Datapalooza17: 4 ways healthcare organizations are using predictive analytics to improve clinical care

It’s no secret that healthcare providers are integrating predictive analytics into their clinical workflow. Using analytics effectively is another story entirely.

On the surface, healthcare analytics has the unmistakable “cool” factor of any new, promising technology with the potential to improve care. But the real-world complexities of integrating predictive modeling into a complex healthcare system can rub away the shine of predictive analytics rather quickly.

“That’s where I kind of get stuck and I think that’s where a lot of people get stuck—how to implement analytics to improve care,” said Ravi Parikh, M.D., an internal medicine resident physician at Brigham and Women’s Hospital in Boston.

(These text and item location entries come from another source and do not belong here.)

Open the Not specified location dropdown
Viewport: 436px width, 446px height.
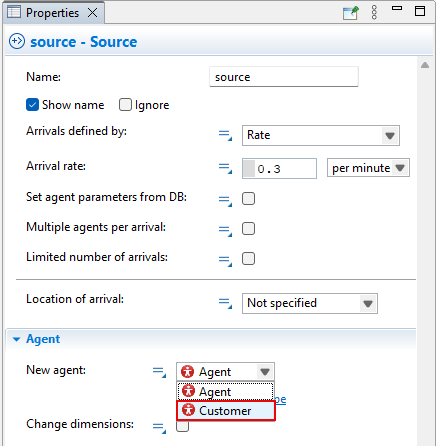[310, 303]
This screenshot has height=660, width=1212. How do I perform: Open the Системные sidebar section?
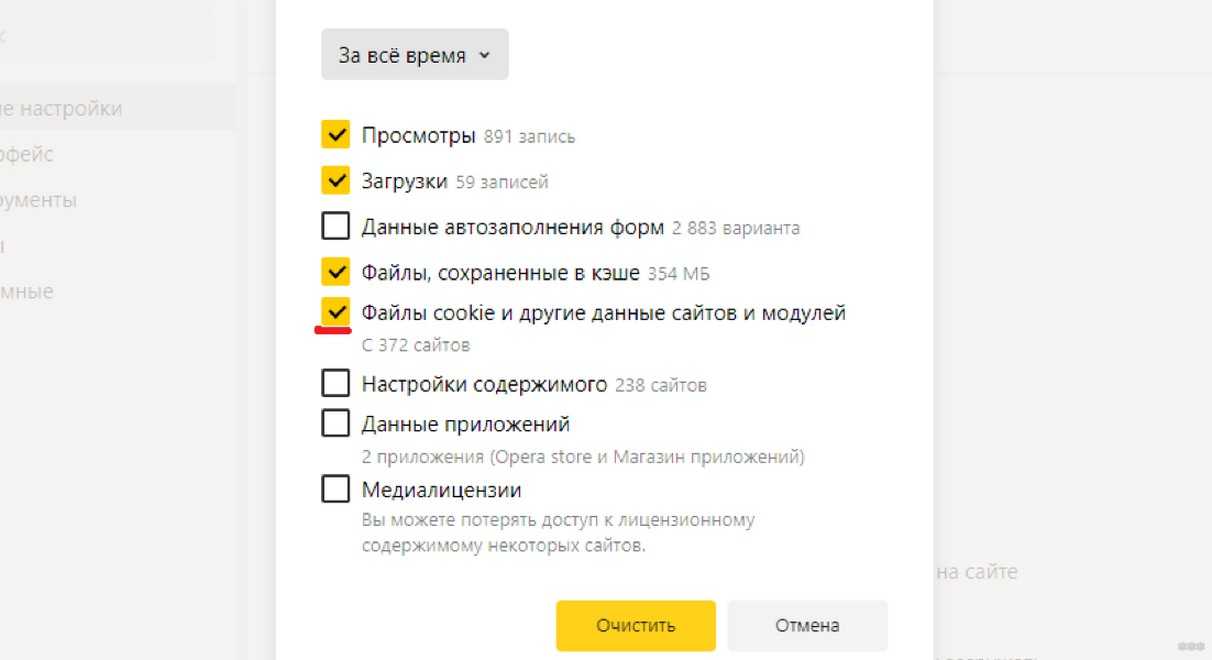point(28,292)
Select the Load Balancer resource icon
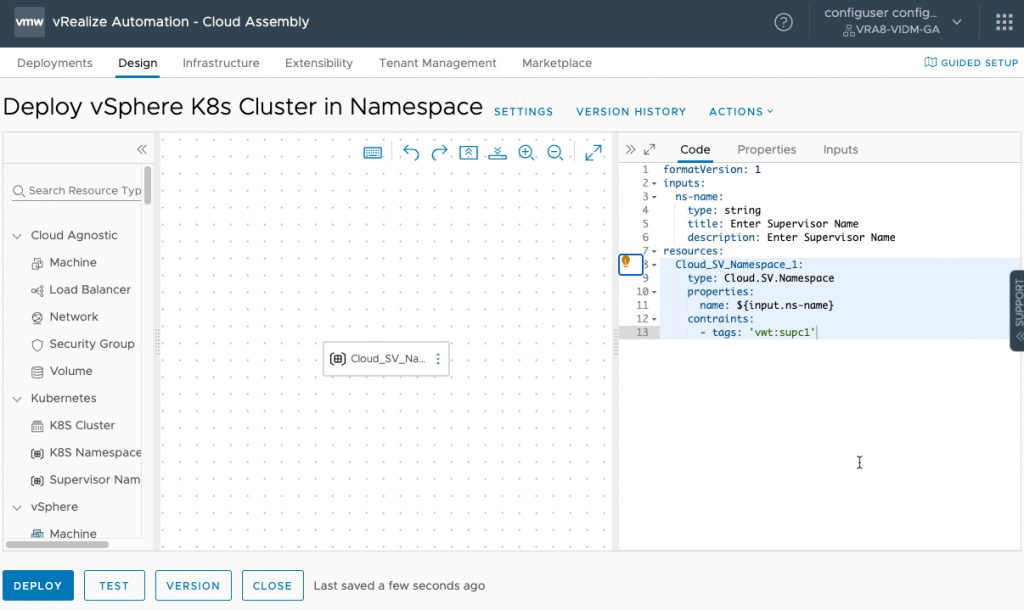 coord(36,289)
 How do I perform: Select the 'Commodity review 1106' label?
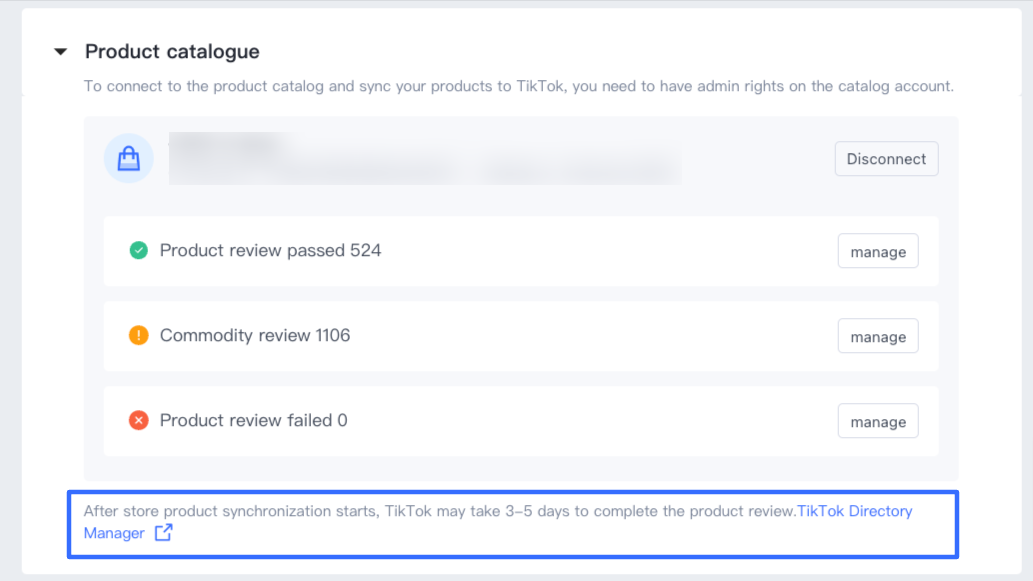[255, 335]
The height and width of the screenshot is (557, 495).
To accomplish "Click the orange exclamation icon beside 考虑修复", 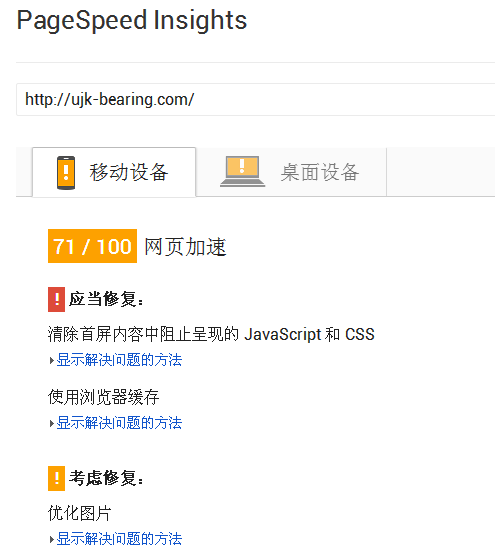I will pos(57,478).
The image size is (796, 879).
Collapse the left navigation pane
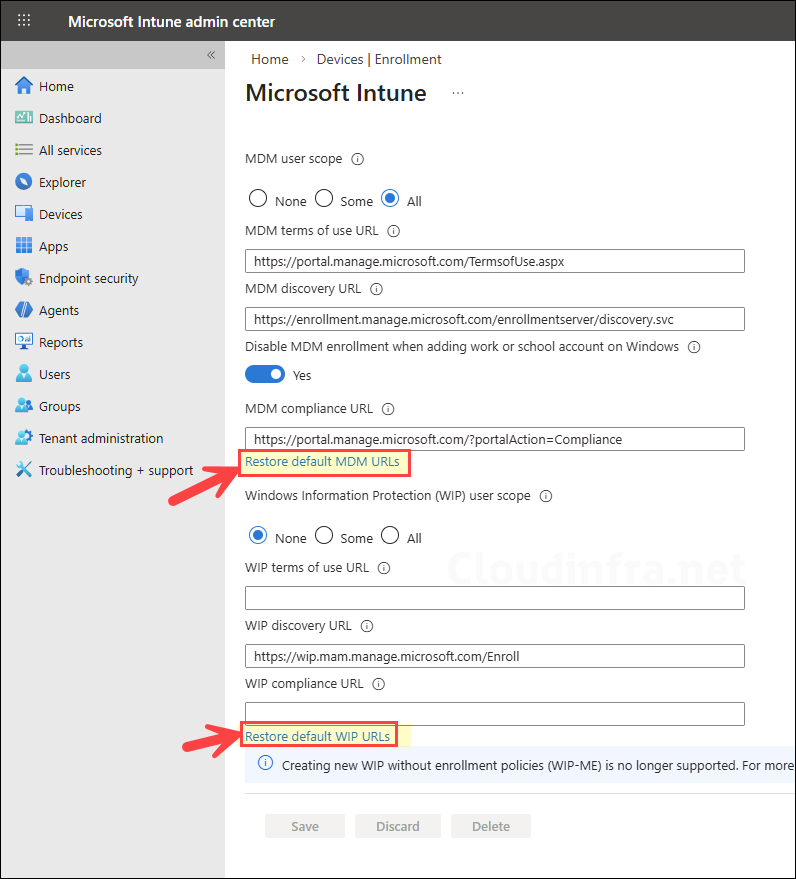pyautogui.click(x=211, y=56)
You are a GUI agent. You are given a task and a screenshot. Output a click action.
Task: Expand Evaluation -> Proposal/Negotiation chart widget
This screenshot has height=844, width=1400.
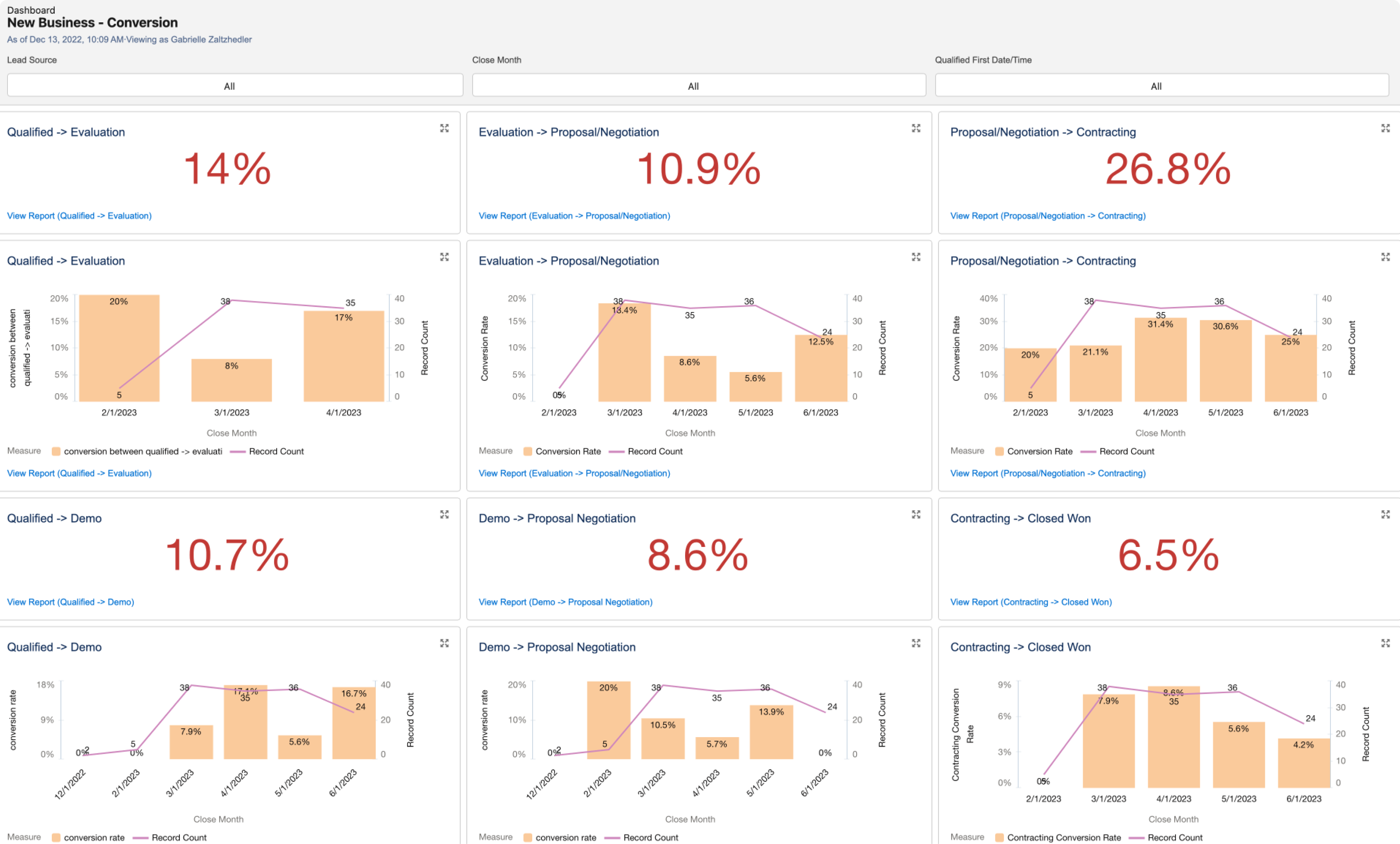point(916,257)
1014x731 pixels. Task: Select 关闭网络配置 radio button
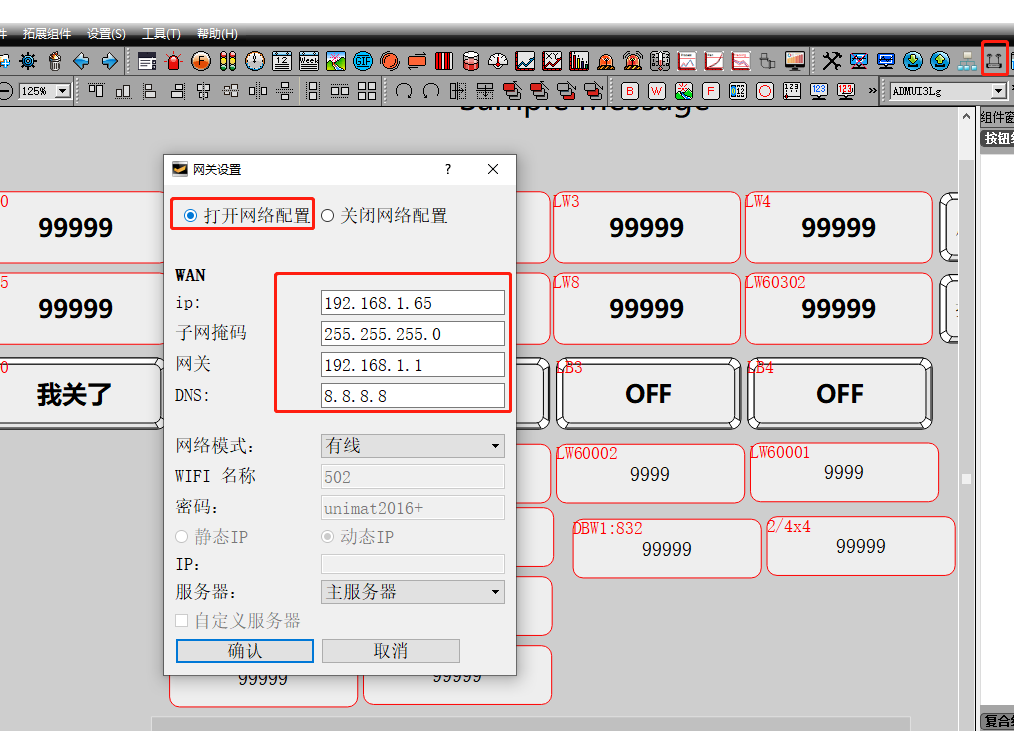pos(327,215)
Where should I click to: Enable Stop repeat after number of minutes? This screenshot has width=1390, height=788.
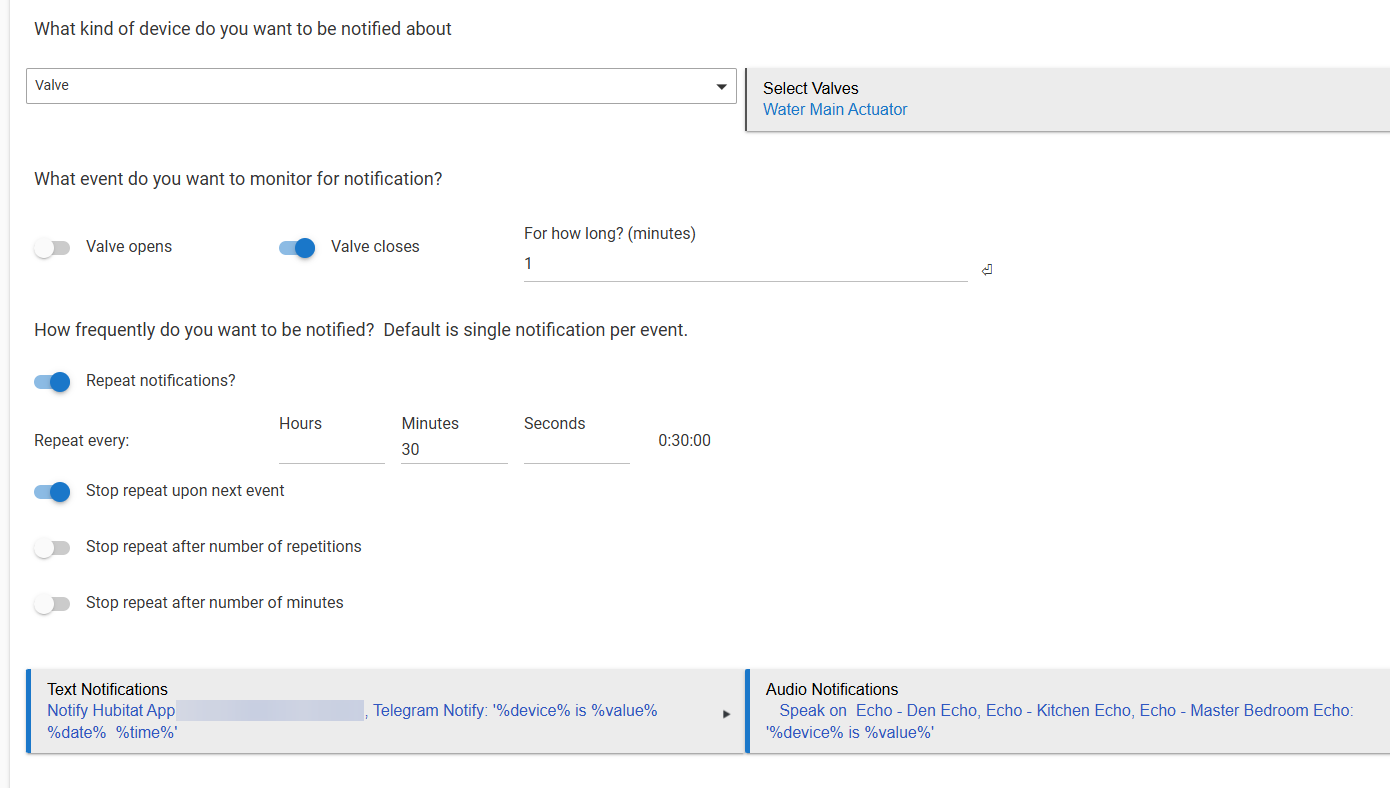[x=52, y=604]
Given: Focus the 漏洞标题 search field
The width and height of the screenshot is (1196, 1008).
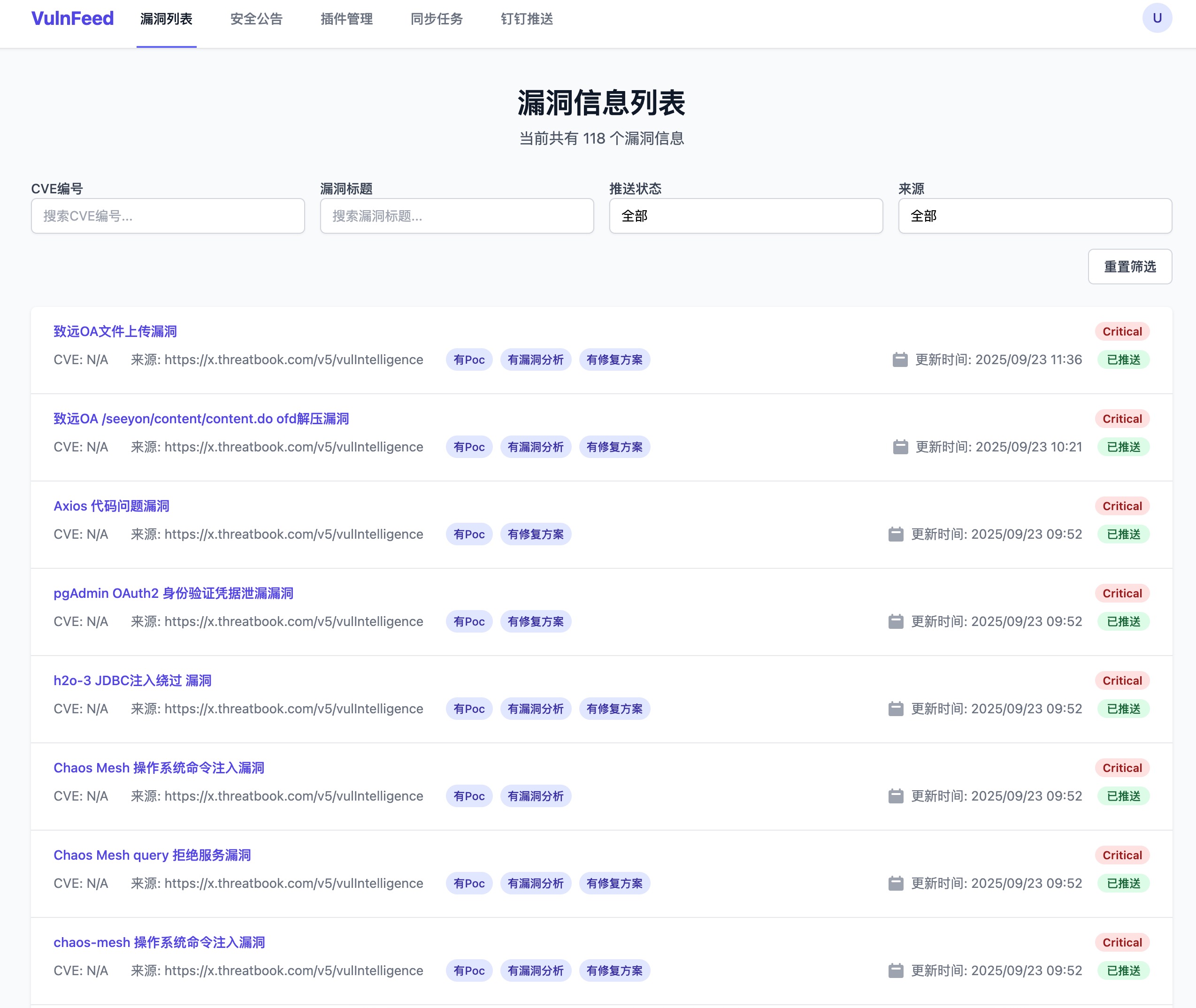Looking at the screenshot, I should (457, 216).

Parikh, one of the authors of an NEJM article published this week on how precision medicine needs a parallel initiative that focuses on care delivery, moderated a discussion at Health Datapalooza on Thursday in which several organizations outlined ways in which predictive analytics was making a tangible impact on patient care.

RELATED: Precision medicine will falter without a parallel focus on delivery, researchers say

Making analytics meaningful for physicians is critical to that success, but, as Parikh noted, that discovery is often filled with missteps. He pointed to a new readmission risk predictor tool recently rolled out through Brigham and Women’s EHR. Most of the physicians he works with have already deleted the tool from their dashboard because they view it as an annoyance.

RELATED: How hospitals put predictive analytics into action

Here are four organizations that found success with predictive modeling:

  • NYU Langone Medical Center: Yin Aphinyanaphongs, M.D., Ph.D., director of predictive analytics for the Center for Healthcare Innovation and Delivery Science at NYU Langone Medical Center, led a team of data scientists to develop an algorithm using a broad range of clinical factors that identified patients who were likely to stay less than two midnights. The tool is being used by the system to help physicians know when to place a patient on observation and avoid a claim denial from the Centers for Medicare & Medicaid Services.
  • Atrius Health: By combining claims data and clinical data, Atrius Health built a predictive model that focused on improving care for high-cost, high-need patients. By identifying key clinical factors, the nonprofit network of primary care and specialty care providers integrated a model into the EHR system in which a color-coded banner alerted clinicians to patients that were at risk for hospitalization within the next six months.
    Craig Monsen, M.D., medical director of analytics and reporting at Atrius Health, said the tool wasn’t particularly useful for physicians, but it did serve as a mechanism for medical secretaries fielding calls to quickly triage high-risk patients.
  • Tabula Rasa HealthCare: By integrating pharmacogenetic information into patient records, Tabula Rasa HealthCare worked with providers to improve medication therapy management and identify certain drugs that could negatively interact with other drugs or a patient’s genetic makeup.
  • Utah Health Information Network: As the designated healthcare information exchange in Utah, UHIN holds vast amounts of clinical and claims data that can be used to improve the health of communities throughout the state. Using predictive modeling, the organization developed alerts that notified providers when a patient was at risk for readmission or needed more targeted interventions.
    In one instance a health payer saw a huge spike in admissions among its members. Predictive analytics showed that the increase was linked to a change in the medication formulary, UHIN CMIO Mark Hoffman, M.D., said. The insurer quickly put that medication back on their formulary, and admissions leveled off.